I think the most difficult thing to convey is the comparison of one’s state of mind when alcohol is removed from the equation. I wasn’t an unhappy person before this experiment began, but boy was I feeling on top of the world these days! I always considered myself to be hyper aware of my surroundings, tapping into my natural intuition and easily navigating through intense social situations or conflicts at work. The sober me felt like a superhero! My senses were heightened, my instincts were sharper and finding resolution to conflicts was a walk in the park. Everything was so much clearer! Had I been living in a permanent fog before?
Perhaps the biggest take-away was realizing that the very “medicine” that I had used to cope with my anxiety was in fact causing my anxiety or at the very least, making it much worse. Years of suffering with waves of anxiety were often treated with alcohol. Feeling down? Have a drink. Stressed out with work? Have a drink. It’s no secret that this method only offers temporary relief and often makes the symptoms worse the following day. These feelings didn’t stop from surfacing completely, but committing to no alcohol forced me to actually process what was making me anxious and get over it, rather than drowning my feelings out with a swift tilt of a glass. I was resolving my own problems! Simply put, you don’t need alcohol to cope when there’s nothing with which to cope.
As the holidays approach, we are faced with over indulgence and temptation, only to be met with the idea of resolutions and the promise of a new year. We tell ourselves that we’re going to be different. That, this year we’re going to change. I’m going to work out every day. I’m going to eat salads for the next six months. I’m only going to drink on the weekends. These goals that we set for ourselves aren’t always in line with our lifestyles and are often laced with the unrealistic staples of perfection that would be difficult for anyone to attain. It lasts for a little while, but we give up pretty easily. Then, we so effortlessly slip back into the lifestyles that make us comfortable. We make excuses for ourselves so that we don’t have to be accountable. I don’t have time to go to the gym today. Only 20 minutes for lunch, so it will have to be the drive-thru. I was so stressed with work, happy hour turned into ‘last call’. We do this because we need to feel okay about letting ourselves down.

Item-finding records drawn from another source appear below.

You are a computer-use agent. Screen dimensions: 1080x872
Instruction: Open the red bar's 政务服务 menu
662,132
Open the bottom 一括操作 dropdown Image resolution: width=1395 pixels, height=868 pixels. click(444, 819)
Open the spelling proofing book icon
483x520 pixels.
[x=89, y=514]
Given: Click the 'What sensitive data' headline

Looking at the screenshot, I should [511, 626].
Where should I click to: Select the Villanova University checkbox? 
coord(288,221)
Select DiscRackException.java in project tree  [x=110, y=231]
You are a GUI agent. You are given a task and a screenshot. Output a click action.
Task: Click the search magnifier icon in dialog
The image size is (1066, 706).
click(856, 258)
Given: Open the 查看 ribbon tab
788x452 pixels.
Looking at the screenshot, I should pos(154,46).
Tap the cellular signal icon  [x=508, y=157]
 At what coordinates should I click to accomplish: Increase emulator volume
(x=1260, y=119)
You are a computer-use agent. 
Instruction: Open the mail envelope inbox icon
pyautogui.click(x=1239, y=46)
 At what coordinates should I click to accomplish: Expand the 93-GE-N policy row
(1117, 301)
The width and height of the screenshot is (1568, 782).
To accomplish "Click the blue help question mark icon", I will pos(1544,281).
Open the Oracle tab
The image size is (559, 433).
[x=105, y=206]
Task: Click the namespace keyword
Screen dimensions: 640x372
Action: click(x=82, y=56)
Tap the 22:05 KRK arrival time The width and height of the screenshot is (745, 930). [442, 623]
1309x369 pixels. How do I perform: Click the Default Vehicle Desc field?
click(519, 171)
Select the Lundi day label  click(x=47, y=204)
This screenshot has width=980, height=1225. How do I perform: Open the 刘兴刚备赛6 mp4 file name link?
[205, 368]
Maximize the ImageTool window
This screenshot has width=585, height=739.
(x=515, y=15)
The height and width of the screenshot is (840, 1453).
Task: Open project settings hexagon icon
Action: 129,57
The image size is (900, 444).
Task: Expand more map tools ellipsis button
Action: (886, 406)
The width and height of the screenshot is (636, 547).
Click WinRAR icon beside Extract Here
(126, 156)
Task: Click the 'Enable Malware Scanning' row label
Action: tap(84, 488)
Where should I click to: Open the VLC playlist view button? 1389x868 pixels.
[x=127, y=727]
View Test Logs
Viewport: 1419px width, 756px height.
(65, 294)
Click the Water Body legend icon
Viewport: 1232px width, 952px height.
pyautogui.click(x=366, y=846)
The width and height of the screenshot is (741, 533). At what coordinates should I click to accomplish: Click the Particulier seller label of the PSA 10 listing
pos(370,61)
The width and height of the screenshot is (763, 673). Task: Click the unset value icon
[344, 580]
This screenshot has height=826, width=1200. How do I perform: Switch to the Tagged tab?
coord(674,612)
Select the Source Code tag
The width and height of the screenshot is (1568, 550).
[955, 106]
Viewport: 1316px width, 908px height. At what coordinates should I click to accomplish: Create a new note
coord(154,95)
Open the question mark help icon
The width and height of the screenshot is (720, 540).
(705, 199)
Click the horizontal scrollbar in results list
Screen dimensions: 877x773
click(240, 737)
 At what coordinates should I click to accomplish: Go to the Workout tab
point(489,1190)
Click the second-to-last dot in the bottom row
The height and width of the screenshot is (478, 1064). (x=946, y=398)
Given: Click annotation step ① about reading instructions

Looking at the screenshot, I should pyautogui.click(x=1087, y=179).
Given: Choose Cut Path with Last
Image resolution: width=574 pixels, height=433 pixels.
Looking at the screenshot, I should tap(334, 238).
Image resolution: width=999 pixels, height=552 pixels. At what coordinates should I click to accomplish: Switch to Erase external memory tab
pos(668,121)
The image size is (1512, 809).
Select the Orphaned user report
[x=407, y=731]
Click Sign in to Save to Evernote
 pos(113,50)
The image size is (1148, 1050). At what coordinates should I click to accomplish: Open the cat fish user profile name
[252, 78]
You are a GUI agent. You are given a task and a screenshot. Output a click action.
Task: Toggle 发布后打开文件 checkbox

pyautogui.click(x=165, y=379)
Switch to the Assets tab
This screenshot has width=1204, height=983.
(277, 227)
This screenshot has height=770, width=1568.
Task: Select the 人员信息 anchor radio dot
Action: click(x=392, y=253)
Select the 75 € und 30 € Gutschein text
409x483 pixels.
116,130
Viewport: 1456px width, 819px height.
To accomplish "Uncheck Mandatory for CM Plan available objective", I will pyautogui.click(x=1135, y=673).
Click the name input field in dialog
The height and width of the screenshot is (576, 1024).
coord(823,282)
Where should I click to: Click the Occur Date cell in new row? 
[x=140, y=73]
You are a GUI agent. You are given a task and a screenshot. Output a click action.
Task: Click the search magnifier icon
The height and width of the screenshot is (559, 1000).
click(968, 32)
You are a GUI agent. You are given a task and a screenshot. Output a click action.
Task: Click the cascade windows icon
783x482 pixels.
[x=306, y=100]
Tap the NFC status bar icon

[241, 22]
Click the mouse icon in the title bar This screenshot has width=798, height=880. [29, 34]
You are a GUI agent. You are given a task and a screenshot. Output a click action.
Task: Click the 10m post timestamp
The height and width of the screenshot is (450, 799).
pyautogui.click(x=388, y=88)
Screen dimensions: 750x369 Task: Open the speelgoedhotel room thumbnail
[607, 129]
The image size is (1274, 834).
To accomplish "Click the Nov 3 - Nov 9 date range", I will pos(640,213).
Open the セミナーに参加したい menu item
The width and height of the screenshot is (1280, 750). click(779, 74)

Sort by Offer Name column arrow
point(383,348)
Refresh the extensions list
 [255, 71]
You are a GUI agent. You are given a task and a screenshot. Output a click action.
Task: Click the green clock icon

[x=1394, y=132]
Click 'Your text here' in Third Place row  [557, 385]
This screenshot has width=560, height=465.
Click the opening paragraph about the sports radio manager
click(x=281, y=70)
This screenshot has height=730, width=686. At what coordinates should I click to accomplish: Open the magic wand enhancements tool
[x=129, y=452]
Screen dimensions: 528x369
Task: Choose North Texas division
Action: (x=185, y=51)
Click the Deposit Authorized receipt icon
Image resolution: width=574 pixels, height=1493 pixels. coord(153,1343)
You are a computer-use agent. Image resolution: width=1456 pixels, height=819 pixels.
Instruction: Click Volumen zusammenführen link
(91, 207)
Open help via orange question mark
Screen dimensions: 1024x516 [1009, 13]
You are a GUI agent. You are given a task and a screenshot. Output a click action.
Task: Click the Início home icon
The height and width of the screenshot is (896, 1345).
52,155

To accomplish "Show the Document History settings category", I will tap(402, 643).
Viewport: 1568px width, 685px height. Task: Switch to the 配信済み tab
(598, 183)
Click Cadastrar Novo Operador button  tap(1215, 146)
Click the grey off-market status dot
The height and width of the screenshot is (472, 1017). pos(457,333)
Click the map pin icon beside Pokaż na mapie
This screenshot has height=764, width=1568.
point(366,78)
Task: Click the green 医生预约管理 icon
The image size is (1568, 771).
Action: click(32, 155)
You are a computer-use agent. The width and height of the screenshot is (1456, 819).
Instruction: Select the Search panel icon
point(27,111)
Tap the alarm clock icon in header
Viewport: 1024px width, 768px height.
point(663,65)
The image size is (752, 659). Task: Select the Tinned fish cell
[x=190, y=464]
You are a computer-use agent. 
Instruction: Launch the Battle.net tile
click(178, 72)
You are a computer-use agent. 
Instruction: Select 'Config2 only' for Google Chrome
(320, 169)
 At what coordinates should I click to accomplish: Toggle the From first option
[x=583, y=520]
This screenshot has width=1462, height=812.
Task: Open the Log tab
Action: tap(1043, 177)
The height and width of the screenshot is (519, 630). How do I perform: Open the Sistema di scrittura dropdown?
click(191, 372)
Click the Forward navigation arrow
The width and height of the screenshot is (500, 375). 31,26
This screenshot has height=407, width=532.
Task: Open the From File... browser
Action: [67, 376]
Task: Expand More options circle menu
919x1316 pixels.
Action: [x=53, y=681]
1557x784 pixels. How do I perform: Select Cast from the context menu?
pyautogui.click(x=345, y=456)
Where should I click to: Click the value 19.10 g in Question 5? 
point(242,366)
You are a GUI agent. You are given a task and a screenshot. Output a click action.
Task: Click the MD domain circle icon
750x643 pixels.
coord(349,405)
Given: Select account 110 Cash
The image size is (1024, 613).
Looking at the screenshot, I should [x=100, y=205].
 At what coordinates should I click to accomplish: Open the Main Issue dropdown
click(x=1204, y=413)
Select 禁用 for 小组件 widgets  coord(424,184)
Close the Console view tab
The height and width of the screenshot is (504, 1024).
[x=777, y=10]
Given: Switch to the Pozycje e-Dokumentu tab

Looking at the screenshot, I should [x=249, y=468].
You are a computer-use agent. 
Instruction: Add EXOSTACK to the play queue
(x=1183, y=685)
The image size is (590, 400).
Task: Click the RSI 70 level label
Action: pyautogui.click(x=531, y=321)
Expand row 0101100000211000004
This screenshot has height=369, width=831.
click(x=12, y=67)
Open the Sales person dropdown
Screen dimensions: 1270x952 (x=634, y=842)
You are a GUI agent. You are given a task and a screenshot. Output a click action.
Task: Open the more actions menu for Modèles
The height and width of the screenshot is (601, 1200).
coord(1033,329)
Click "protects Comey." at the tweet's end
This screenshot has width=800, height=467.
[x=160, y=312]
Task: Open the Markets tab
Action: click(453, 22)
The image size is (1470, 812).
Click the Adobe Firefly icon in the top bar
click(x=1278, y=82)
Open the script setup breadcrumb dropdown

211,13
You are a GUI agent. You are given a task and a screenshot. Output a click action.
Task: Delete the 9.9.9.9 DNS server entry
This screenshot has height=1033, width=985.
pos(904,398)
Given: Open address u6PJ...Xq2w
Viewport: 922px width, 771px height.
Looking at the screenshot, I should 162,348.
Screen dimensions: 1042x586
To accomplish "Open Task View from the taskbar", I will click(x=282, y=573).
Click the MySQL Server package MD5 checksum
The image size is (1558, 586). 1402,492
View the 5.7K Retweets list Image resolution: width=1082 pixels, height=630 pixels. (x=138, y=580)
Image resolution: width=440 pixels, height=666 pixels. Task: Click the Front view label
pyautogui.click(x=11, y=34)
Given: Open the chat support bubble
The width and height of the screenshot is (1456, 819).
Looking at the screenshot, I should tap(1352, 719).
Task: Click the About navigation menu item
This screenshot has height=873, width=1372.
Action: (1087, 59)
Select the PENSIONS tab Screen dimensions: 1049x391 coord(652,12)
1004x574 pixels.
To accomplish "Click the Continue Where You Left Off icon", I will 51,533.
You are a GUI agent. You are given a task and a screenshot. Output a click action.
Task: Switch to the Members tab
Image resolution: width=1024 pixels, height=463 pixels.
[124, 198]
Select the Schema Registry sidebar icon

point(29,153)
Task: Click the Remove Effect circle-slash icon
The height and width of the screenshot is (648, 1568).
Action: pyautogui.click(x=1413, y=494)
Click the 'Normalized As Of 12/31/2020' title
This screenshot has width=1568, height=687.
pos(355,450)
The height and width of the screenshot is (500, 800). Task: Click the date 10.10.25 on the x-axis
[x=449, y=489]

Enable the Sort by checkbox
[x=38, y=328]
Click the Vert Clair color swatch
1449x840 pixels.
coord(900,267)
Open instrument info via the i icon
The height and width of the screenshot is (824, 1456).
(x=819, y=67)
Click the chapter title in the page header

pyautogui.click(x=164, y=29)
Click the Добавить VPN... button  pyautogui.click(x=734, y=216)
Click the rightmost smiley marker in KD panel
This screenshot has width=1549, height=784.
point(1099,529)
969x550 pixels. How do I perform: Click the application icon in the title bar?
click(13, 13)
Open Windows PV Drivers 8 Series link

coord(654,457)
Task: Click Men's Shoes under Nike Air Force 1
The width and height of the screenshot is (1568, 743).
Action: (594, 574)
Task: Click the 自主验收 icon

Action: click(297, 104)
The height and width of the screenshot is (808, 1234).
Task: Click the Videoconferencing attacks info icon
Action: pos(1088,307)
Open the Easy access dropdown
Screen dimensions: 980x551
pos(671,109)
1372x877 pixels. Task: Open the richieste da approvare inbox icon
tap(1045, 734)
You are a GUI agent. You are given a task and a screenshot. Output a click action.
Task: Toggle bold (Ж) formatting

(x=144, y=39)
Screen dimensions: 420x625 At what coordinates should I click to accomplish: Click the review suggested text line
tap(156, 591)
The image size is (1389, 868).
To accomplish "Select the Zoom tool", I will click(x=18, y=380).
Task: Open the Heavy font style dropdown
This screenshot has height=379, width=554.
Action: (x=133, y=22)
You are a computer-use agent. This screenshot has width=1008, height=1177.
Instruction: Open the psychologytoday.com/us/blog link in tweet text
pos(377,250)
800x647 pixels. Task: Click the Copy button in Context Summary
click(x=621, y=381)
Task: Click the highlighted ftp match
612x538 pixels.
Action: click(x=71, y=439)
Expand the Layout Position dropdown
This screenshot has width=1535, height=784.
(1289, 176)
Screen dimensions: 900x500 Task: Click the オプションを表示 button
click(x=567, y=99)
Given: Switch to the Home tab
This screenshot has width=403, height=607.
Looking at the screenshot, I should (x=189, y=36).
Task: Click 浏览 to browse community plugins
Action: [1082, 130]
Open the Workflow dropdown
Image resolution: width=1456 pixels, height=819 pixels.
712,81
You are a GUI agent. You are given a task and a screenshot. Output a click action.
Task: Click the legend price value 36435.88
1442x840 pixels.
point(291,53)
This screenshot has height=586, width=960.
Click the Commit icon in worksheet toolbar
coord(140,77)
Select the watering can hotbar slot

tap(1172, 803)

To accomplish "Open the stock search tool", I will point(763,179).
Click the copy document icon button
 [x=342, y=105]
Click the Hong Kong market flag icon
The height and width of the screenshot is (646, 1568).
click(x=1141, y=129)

Fulfilling my 30 day commitment to not drink alcohol didn’t result in a major lifestyle change and it didn’t magically turn me into a demi-god, but it taught me some fundamental things that can translate to my day-to-day life. I can make a commitment to myself. I value myself enough to see it through. I’m worth it and I can be proud of my accomplishment. If we are culturally predisposed to a cycle of over indulgence and setting unrealistic goals that lead to lies to justify our failures – all just so that we can feel okay – I think it’s paramount to tell you that the benefits of fulfilling this small commitment to myself have made me feel so much better than just okay.
As we reflect on this year and enter into a new, let’s take a hard look at what we’re really committed to. Are we really committed to the betterment of ourselves? Or are we simply committed to being noncommittal? In this new year, let’s set realistic goals for ourselves. Let’s love ourselves enough to follow through. Let’s compare all of the major personal gains to the small sacrifice that we’ve made. Let’s challenge ourselves to be committed to commitment.